By Liu Zhiqin Source: CGTN Published: 2018-9-9
Although the market has been worrying that a weak yuan would trigger a large amount of capital outflow, recent data shows that despite a slight dip in China's foreign currency reserve in August, outflow will likely remain stable.
According to the People's Bank of China, reserves fell by 8.2 billion US dollars to 3.1 trillion US dollars this month. The main reasons for the drop reflect the fluctuation of the exchange rate and the strong value of US dollar in August.
The figure does not mean that the economic situation in China has confronted serious problems. The international financial market is experiencing growing uncertainties, but China's foreign exchange reserves still remain stable overall. In a way, China's economy has been maintaining its momentum of growth despite global trade tensions.
One thing to point out is that China's economy has met huge pressure from both sides – international and domestic, and conditions for both have changed as economic growth slowed down in August. The PMI index weakened at 52, the lowest in five months, compared to 52.3 in the previous month. Manufacturing and service activity were the main reasons for the drop in PMI. Both have resistance from the overseas market.
Meanwhile, another set of trade data perhaps can alleviate more worries about China's economy and the current trade war between China and the US.
Data from the US showed an 8.6 percent drop in US exports in July, while the export of Chinese goods to the US increased by 1.9 percent, indicating that the US-initiated trade war may be impacting its economy.

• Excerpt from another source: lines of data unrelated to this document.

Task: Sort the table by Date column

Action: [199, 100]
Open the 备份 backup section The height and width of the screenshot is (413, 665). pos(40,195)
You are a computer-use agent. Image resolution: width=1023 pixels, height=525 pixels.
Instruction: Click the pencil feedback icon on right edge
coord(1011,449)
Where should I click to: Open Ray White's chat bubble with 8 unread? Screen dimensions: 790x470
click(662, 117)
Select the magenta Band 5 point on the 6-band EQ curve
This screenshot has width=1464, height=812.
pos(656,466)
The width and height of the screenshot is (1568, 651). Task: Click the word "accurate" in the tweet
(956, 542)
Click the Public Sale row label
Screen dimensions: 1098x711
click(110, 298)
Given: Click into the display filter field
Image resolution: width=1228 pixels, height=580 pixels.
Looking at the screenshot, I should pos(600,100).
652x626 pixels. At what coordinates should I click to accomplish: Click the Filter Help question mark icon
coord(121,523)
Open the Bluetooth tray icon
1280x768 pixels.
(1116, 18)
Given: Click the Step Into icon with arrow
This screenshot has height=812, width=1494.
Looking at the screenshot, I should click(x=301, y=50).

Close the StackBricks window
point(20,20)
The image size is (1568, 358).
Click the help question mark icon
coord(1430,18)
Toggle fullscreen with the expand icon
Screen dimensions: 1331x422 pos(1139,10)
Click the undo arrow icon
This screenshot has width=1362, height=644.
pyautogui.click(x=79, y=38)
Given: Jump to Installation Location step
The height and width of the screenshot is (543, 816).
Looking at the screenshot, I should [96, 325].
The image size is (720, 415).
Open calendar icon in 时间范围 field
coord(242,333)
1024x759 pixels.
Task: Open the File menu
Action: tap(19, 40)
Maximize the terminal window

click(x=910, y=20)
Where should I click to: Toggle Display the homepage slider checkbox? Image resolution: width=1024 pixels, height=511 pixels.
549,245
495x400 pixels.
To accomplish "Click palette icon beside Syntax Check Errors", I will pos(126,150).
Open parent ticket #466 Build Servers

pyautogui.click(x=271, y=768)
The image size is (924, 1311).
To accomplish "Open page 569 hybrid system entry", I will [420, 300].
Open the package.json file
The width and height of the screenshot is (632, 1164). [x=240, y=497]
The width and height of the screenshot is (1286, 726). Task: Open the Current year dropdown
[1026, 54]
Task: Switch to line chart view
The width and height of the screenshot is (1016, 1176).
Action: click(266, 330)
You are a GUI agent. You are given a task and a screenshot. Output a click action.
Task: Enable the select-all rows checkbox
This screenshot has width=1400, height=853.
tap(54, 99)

China's exports increased by 12.5 percent and a further increase could be expected.
The increase in exports reflects a potential increase in foreign reserves, specifically in US dollars. The core policy to boost infrastructure investment to maintain economic growth will not be sufficient to support the whole economy, thus we need multiple powerful policies to keep the momentum.
It is certain that until the end of this year the export business from China to the US will be boosted by seasonal demands: the Christmas market will provide huge demands on products from China. Another reason is that US importers are striving to import more goods from China before tariffs are enforced, and they prefer to deposit imported goods to keep the market price stable and healthy. As a result, Chinese exports are boosted even under the threat of heavy tariffs. This anti-logic scenario shows the market movement has to follow its own track and principle.
Liu Zhiqin is a senior fellow at the Chongyang Institute for Financial Studies of Renmin University.